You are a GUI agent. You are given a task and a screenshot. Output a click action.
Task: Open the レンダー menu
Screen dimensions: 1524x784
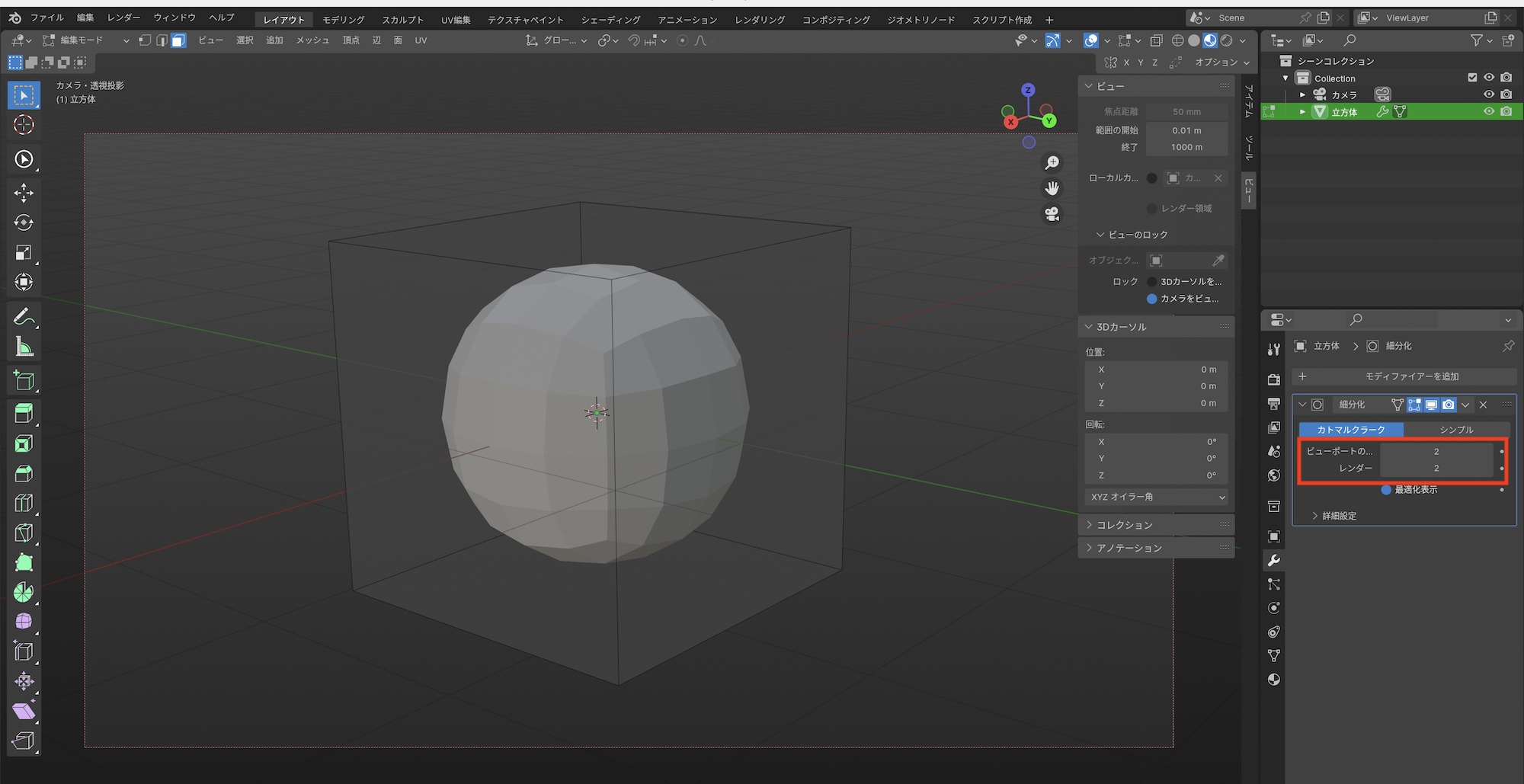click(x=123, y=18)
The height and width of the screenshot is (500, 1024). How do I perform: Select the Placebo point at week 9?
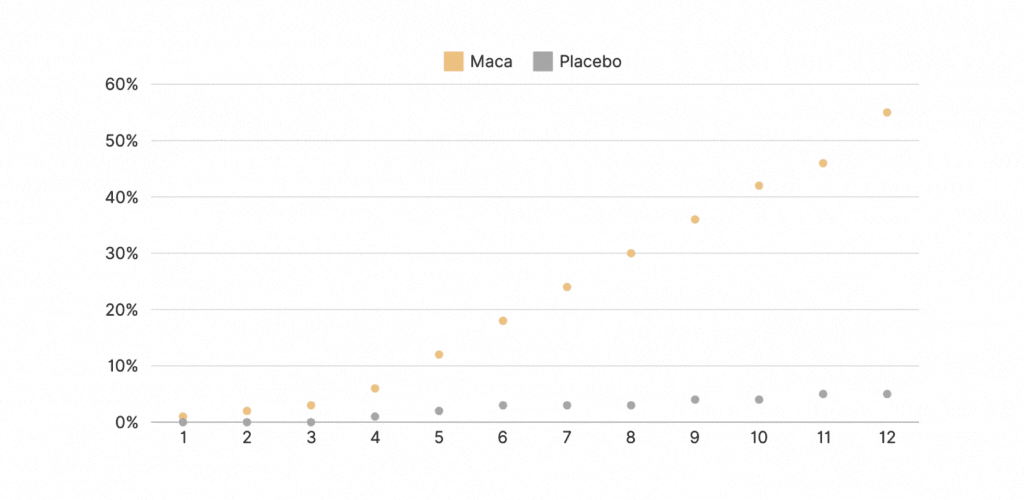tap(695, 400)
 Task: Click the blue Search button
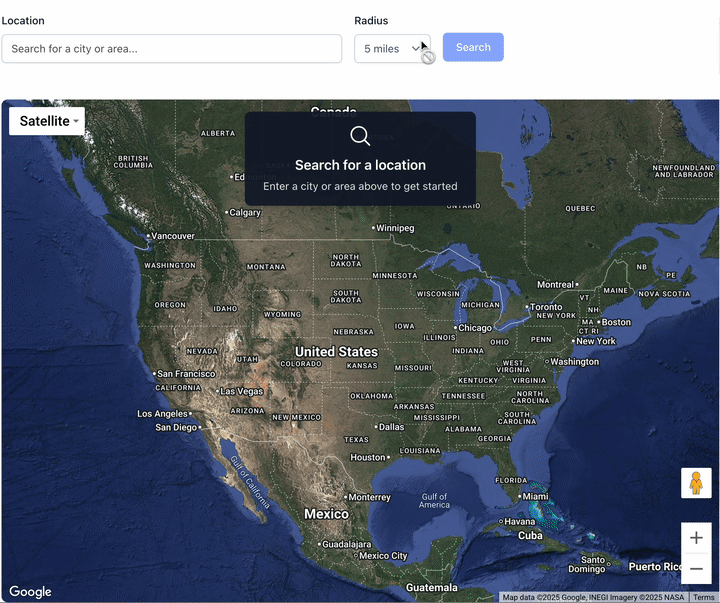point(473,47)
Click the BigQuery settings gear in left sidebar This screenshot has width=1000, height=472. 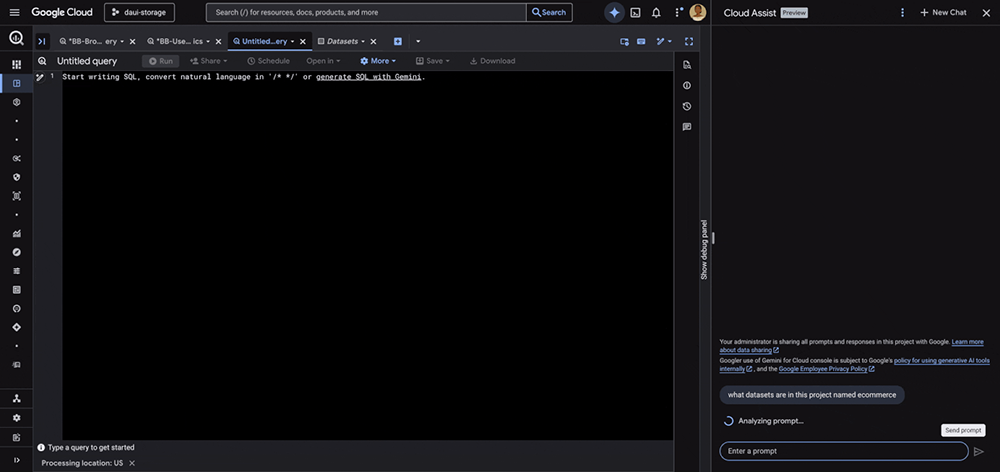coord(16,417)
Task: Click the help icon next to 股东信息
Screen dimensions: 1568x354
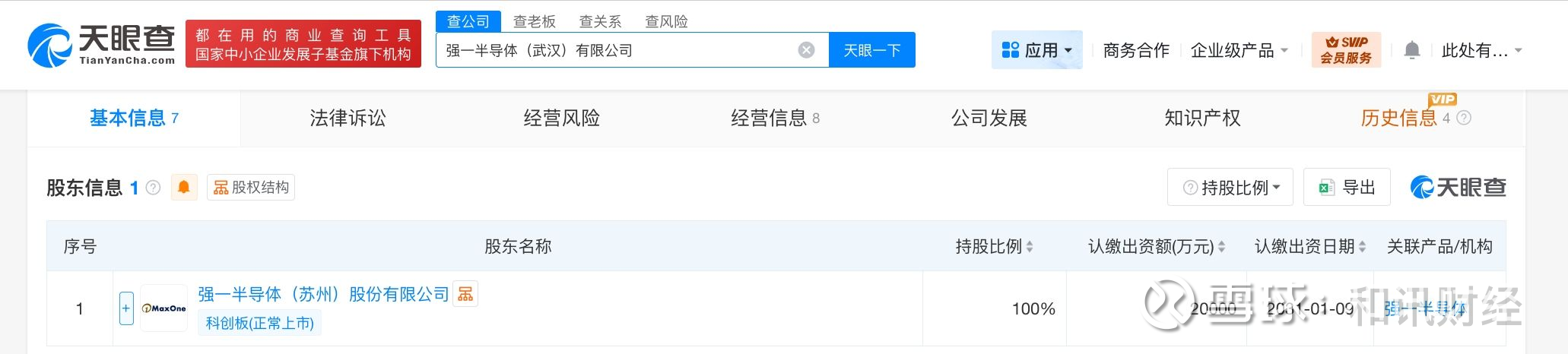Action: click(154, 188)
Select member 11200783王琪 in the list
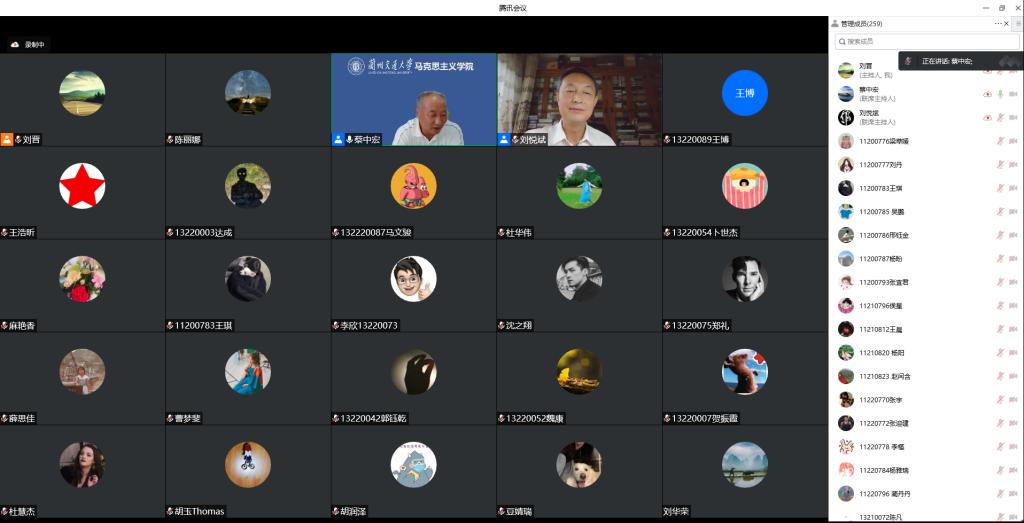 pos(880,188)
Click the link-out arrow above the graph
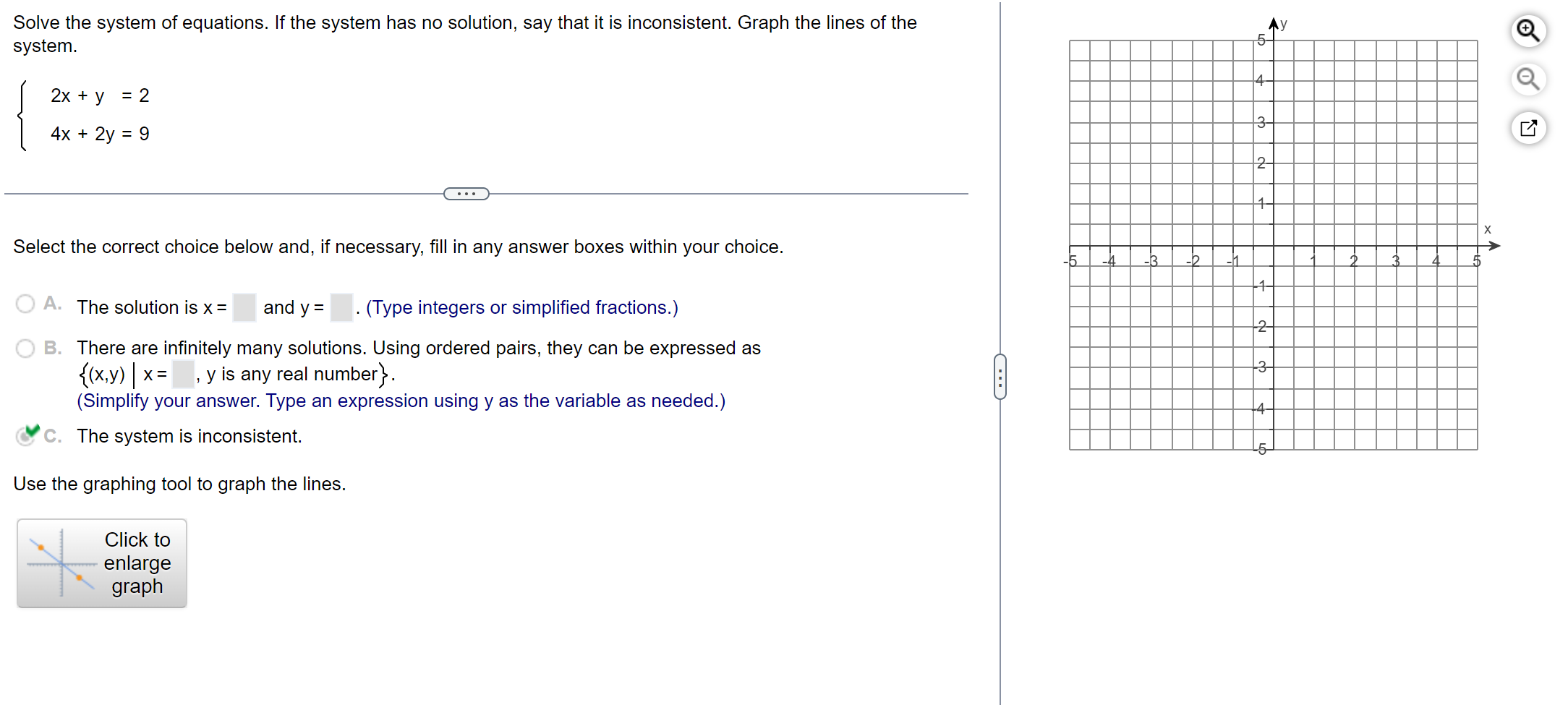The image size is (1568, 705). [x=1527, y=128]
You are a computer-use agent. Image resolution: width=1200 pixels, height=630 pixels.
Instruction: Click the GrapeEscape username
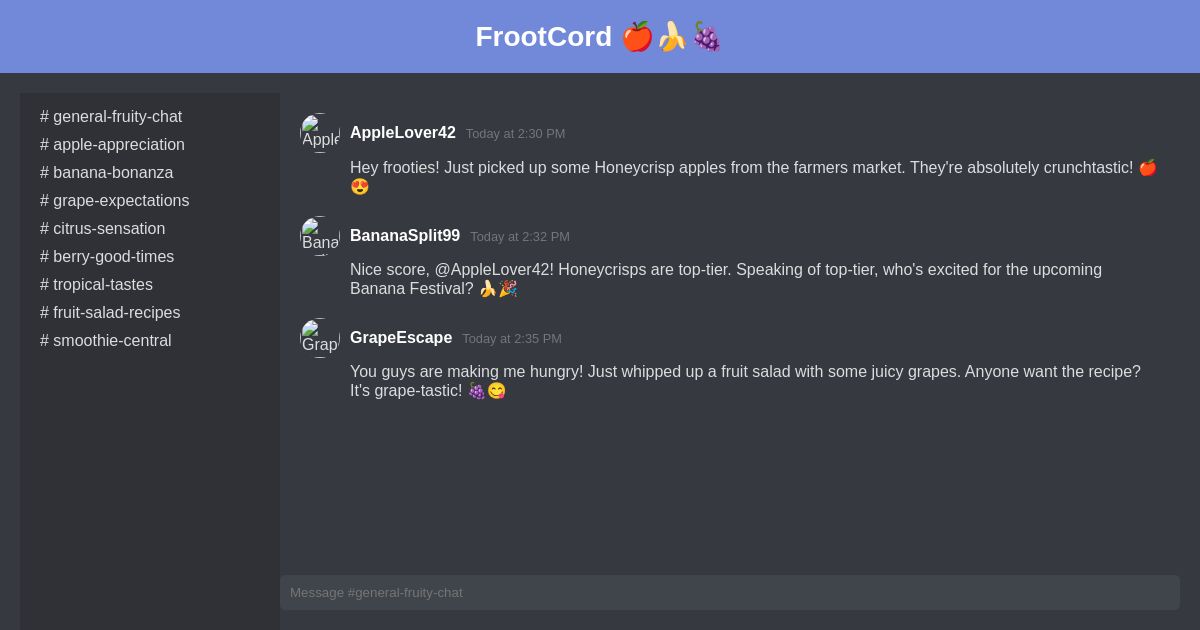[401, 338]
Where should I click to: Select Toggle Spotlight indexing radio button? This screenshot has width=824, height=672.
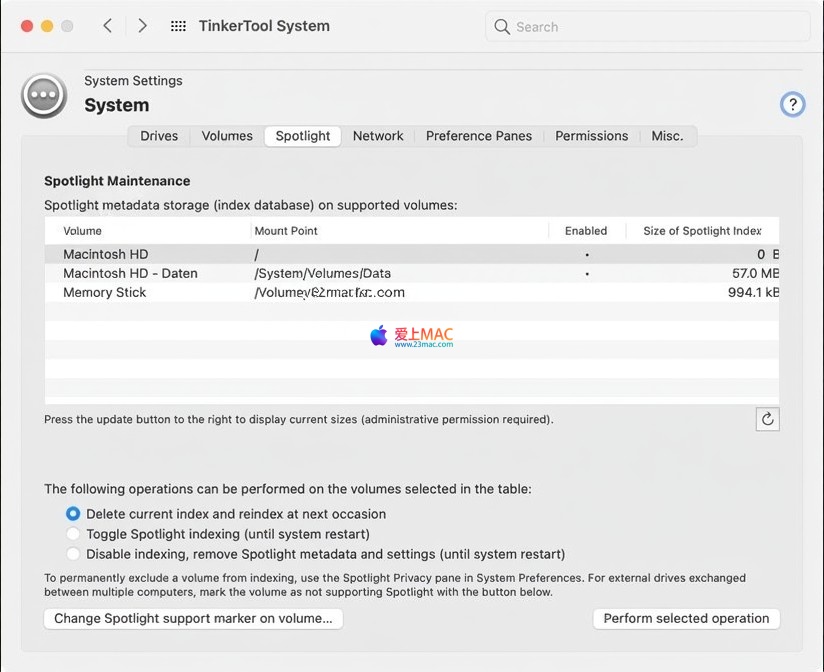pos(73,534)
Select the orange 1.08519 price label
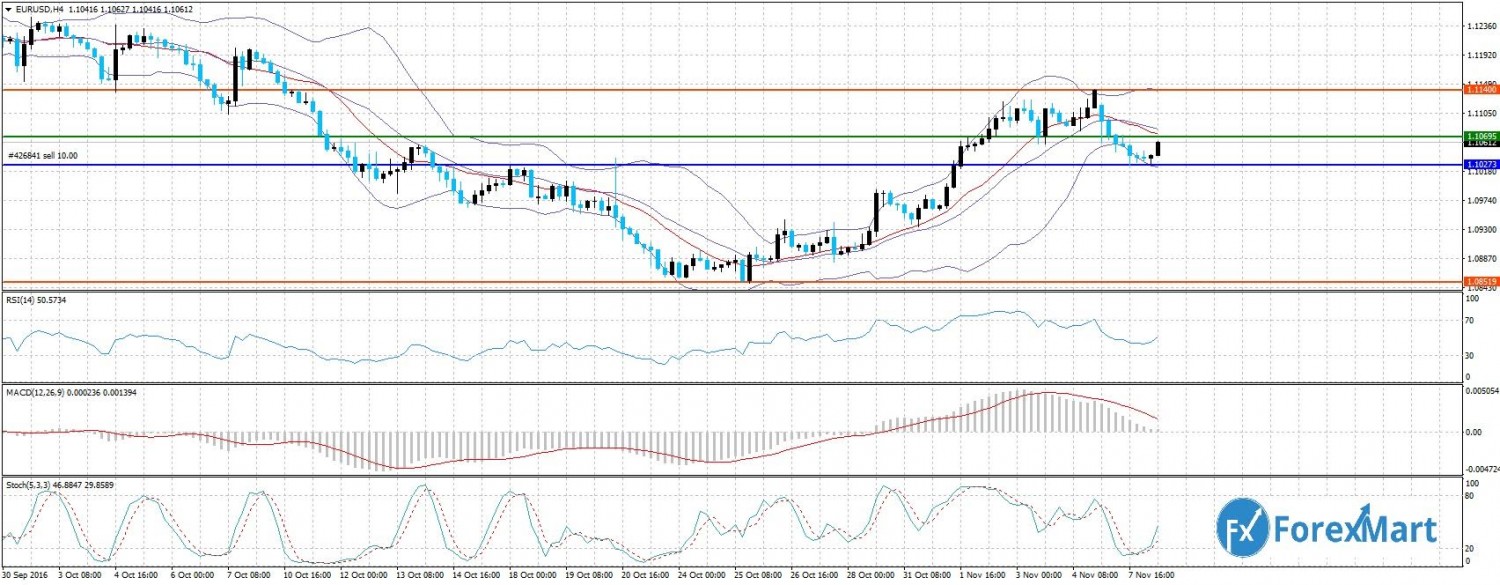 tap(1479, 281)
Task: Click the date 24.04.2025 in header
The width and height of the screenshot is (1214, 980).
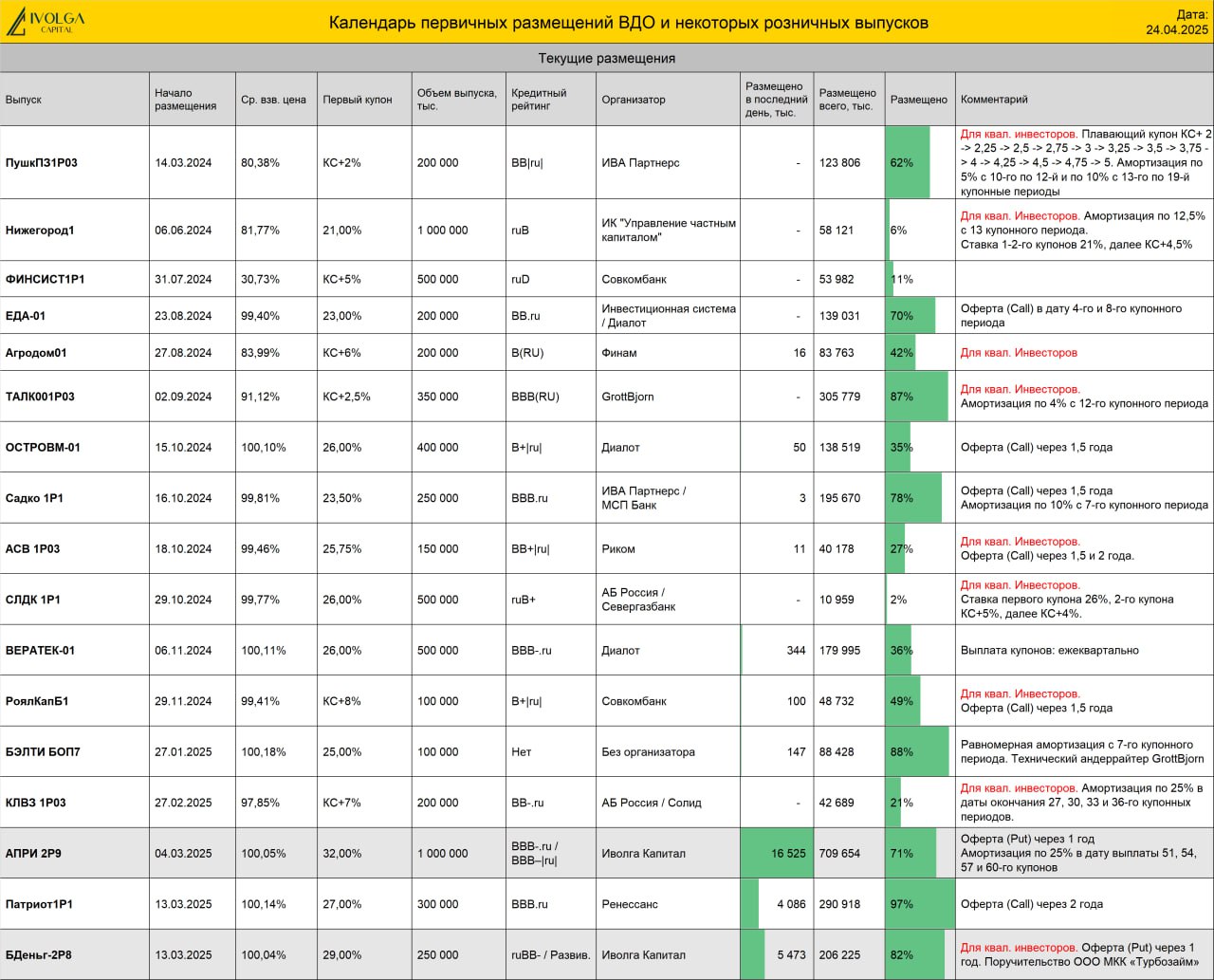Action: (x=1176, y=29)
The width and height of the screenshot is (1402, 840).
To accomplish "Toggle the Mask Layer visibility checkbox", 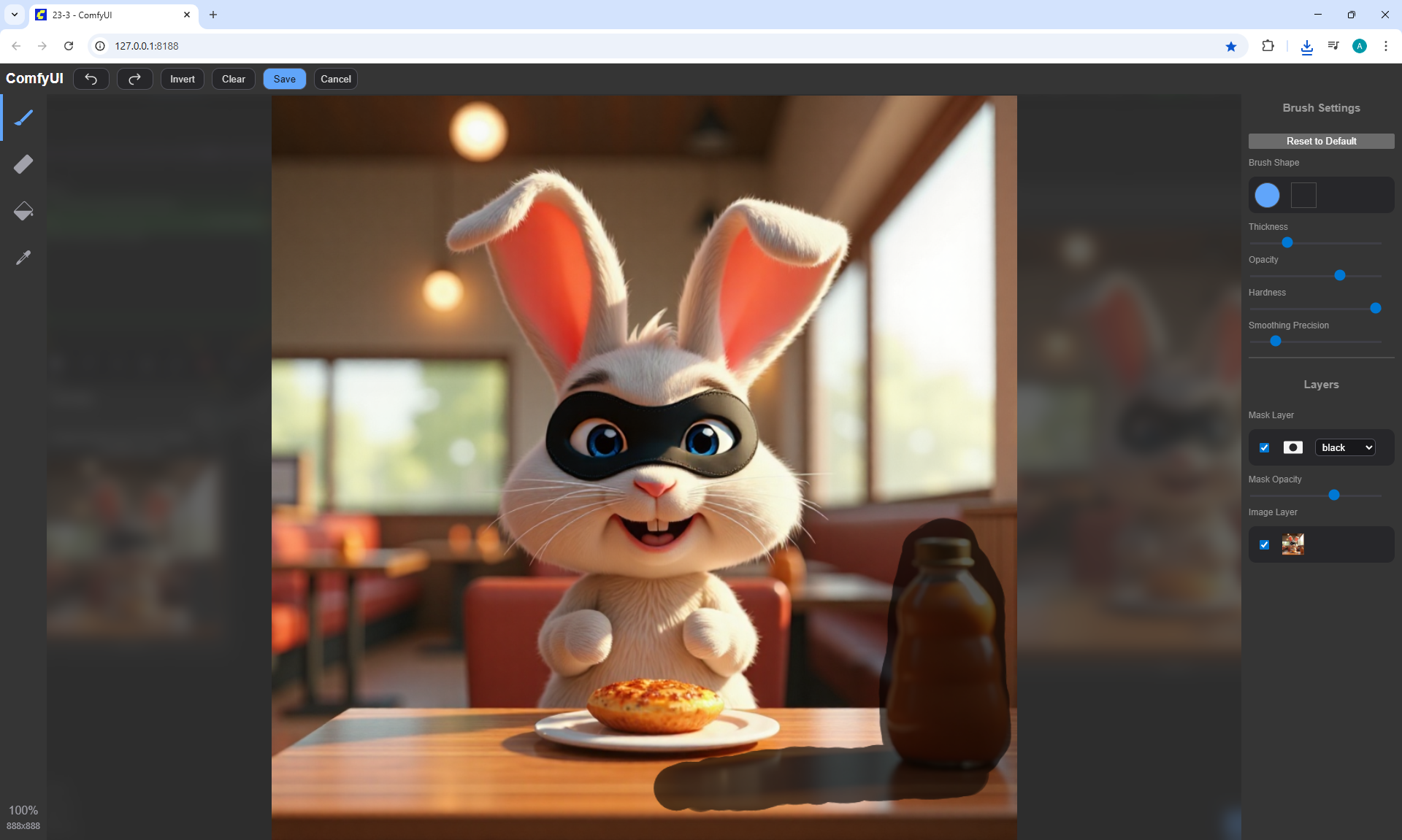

▸ GIVEN TASK
Rewrite the records starting at the line containing "Where should I" and ending at the end of the records, swapping "price label" for "price tag" and changing nothing else. Leave the pictures out of your answer.

▸ TASK SOLUTION
Where should I click to: Select Toggle Spotlight indexing radio button? This screenshot has width=824, height=672.
pos(73,534)
Select the orange 1.08519 price tag
 tap(1479, 281)
Task: Click the date 24.04.2025 in header
The width and height of the screenshot is (1214, 980).
Action: (x=1176, y=29)
The width and height of the screenshot is (1402, 840).
To accomplish "Toggle the Mask Layer visibility checkbox", 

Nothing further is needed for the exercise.